* START EXTRACTED INFORMATION *

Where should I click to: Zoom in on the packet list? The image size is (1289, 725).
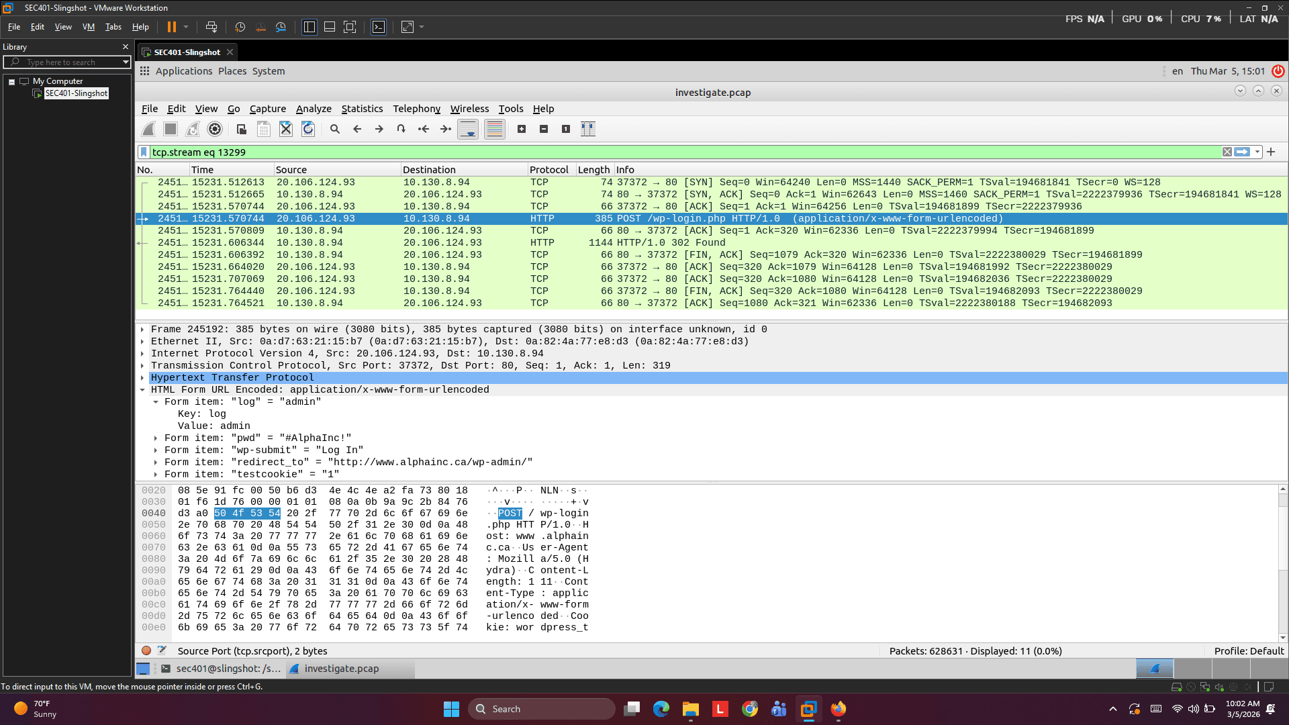522,129
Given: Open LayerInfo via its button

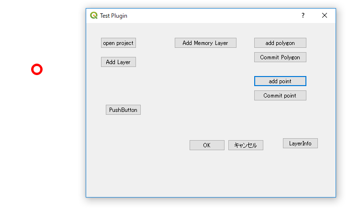Looking at the screenshot, I should (x=300, y=143).
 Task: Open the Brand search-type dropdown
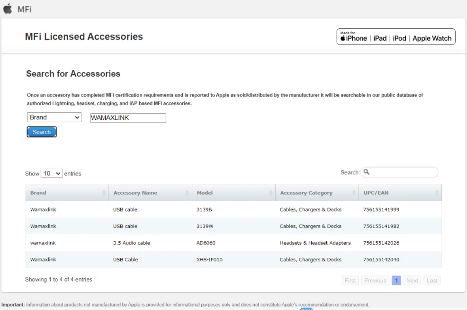coord(54,118)
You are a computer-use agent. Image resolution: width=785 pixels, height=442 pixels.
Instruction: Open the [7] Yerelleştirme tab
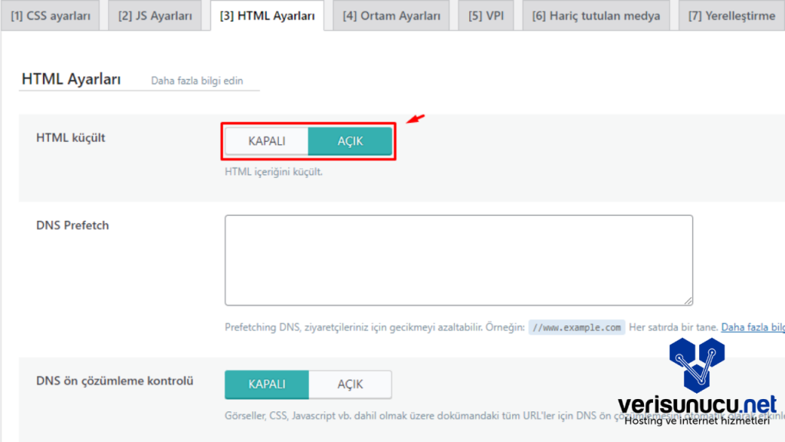tap(731, 15)
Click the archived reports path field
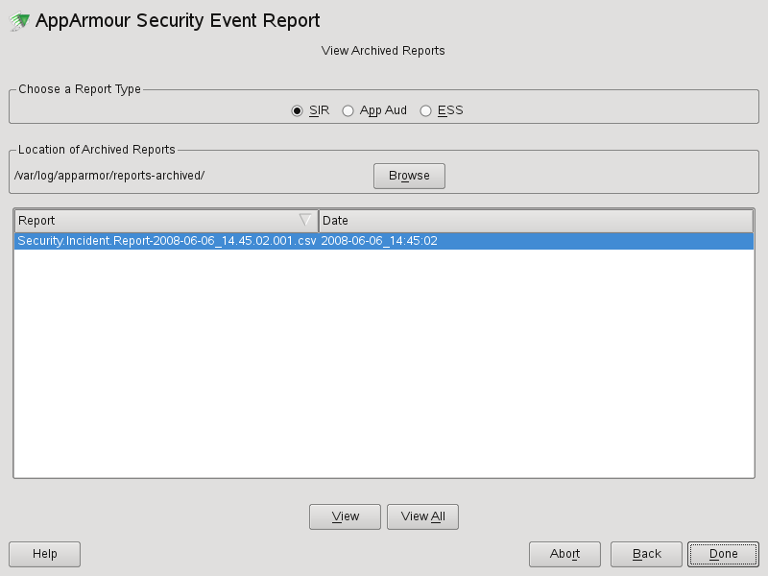This screenshot has height=576, width=768. (115, 176)
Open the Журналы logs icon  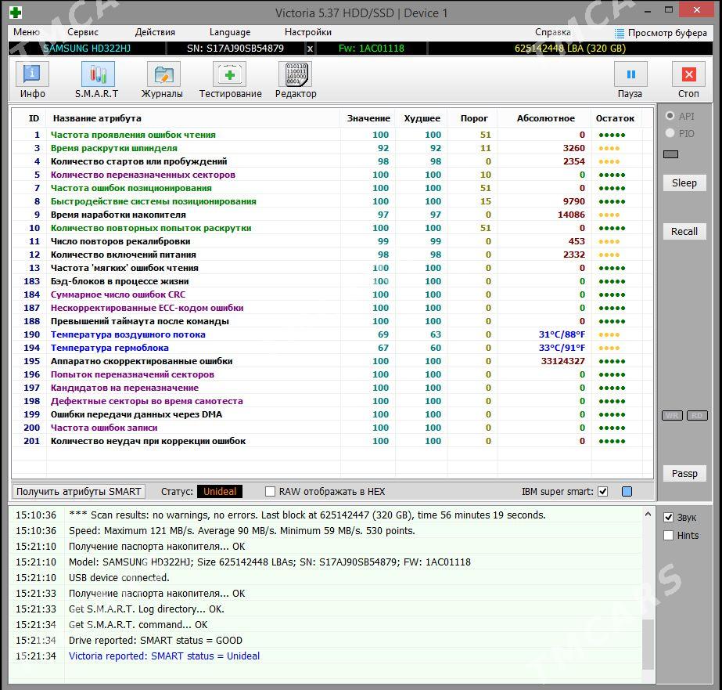click(x=163, y=74)

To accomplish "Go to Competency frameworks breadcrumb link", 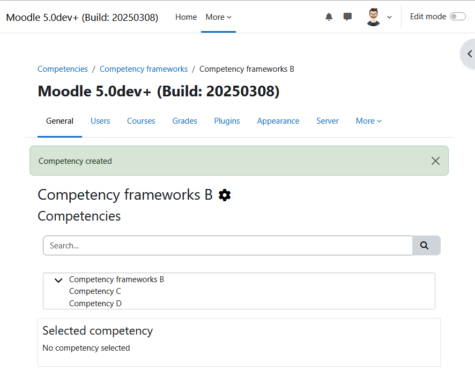I will (x=144, y=69).
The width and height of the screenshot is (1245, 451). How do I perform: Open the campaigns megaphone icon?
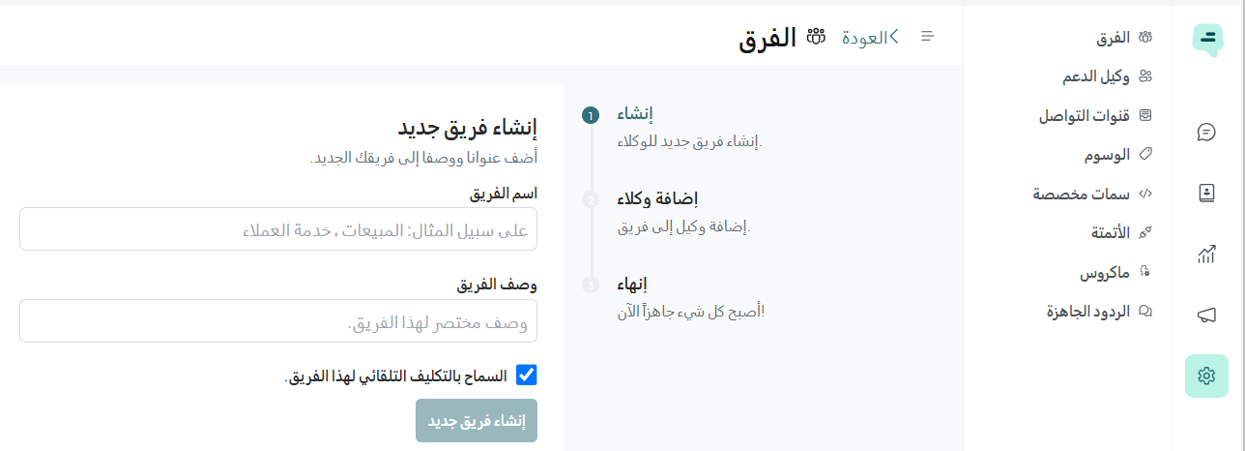[1205, 315]
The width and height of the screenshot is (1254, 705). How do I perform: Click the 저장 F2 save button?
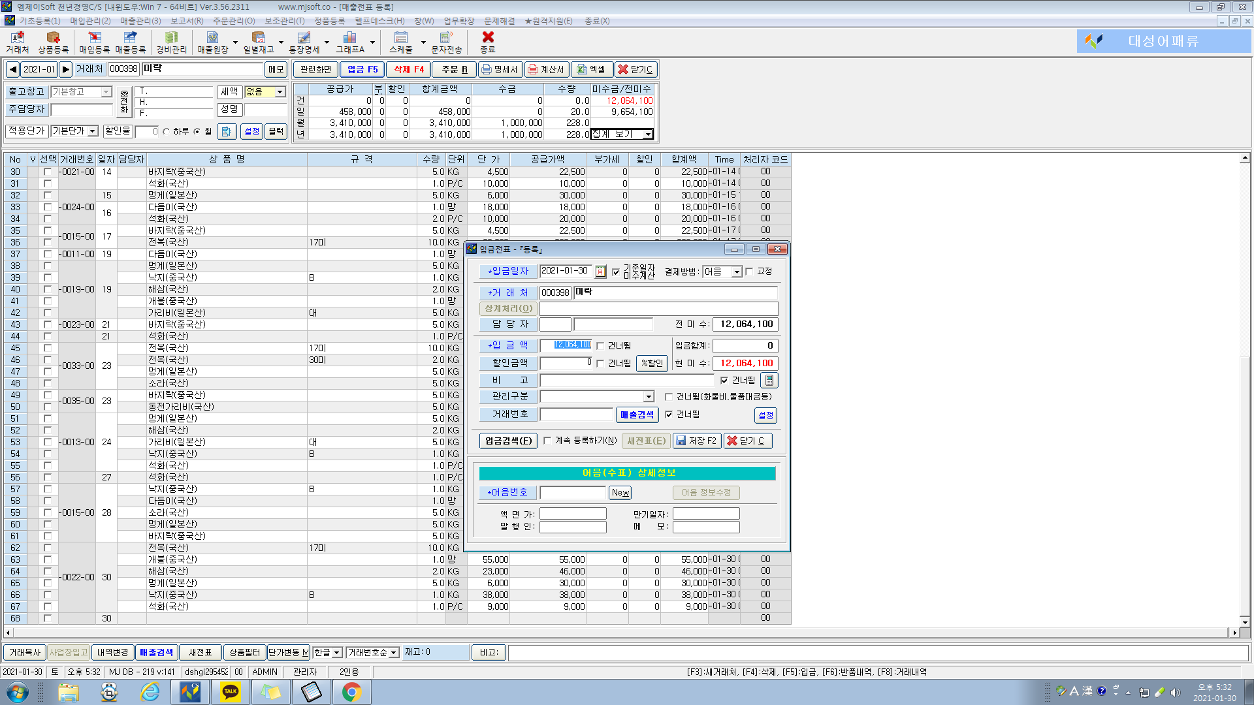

* END EXTRACTED INFORMATION *

YOUR OBJECTIVE: Write out again the entries above, beginning with the first line and ending after the line that contains "coord(54,118)". Leave the pictures out of your answer.

FULL RESPONSE:
Where should I click to: Zoom in on the packet list? The image size is (1289, 725).
522,129
Given: Open LayerInfo via its button

Looking at the screenshot, I should (x=300, y=143).
 Task: Open the Brand search-type dropdown
coord(54,118)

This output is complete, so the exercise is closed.